Cancellation of Debt
In the current slow economy, many Americans are struggling to make ends meet. Individuals are over their heads in expenses and debt. The good news is that some financial institutions will discharge some payment obligations, thus eliminating one's duty to repay certain loans. However, the bad news is that generally, discharged debt qualifies as realized wealth, which is taxable income under federal law. Therefore, one must usually pay taxes on any relieved debt.
In the year that the cancellation of debt occurs, the lender reports the released debt to the debtor and the Internal Revenue Service. The IRS report is typically on a 1099-C form, which is used for debt forgiveness. Under general tax law, the discharged amount is factored into in one's taxes. Thankfully, there are some exceptions to this rule, which relate to bankruptcy proceedings.
Tax Exclusions for Discharged Debt: Title 11 Bankruptcy
If the borrower is undergoing Title 11 bankruptcy when the debt is discharged from a lender, this accession of wealth will be exempt from tax consequences. This is because discharged debt is not realized in bankruptcy cases under section 108 of the United States Code.
The following bankruptcy filings are under the ambit of Title 11:
- Chapter 7 liquidations
- Chapter 11 reorganizations
- Chapter 13 wage earner filings
Generally, Chapter 7 liquidation eliminates a majority of unsecured debt, including credit cards, medical expenses and other personal loans. On the other hand, Chapter 11 reorganization is intended for businesses. This process addresses debt through business restructuring and a detailed financial plan. In Chapter 13 bankruptcy, debtors keep all possessions and consolidate debt. They also make periodic payments on loans.

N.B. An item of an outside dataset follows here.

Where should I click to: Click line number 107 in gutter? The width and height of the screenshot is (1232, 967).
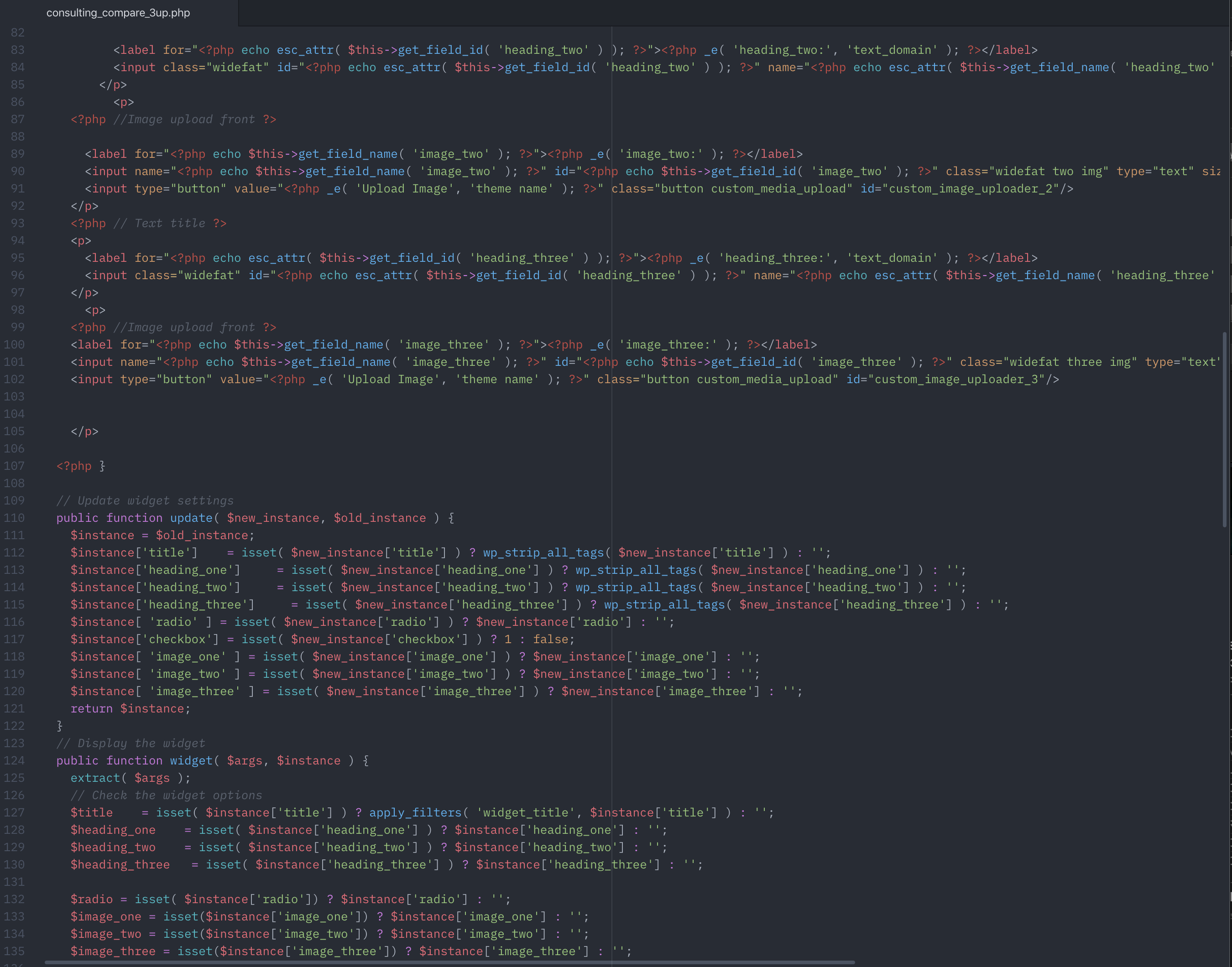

Relief of Tax Consequences
Once debt has been canceled in a bankruptcy case, one must verify this discharge with the IRS. To ensure that the debt relief will not be included in taxable income, one should attach Form 982 to his or her federal income tax return.

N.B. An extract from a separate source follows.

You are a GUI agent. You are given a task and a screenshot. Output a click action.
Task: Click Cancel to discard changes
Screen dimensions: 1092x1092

Debtors can only invoke this tax exclusion if the cancellation of debt is granted under the jurisdiction of the court in the form of an order or approved bankruptcy plan. Overall, there are many debt-reducing options for those undergoing financial strain. If you are plagued by monetary responsibilities, you may want to consult with an experienced bankruptcy attorney about opportunities for relief. The available options may address your problems and simultaneously relieve tax payments.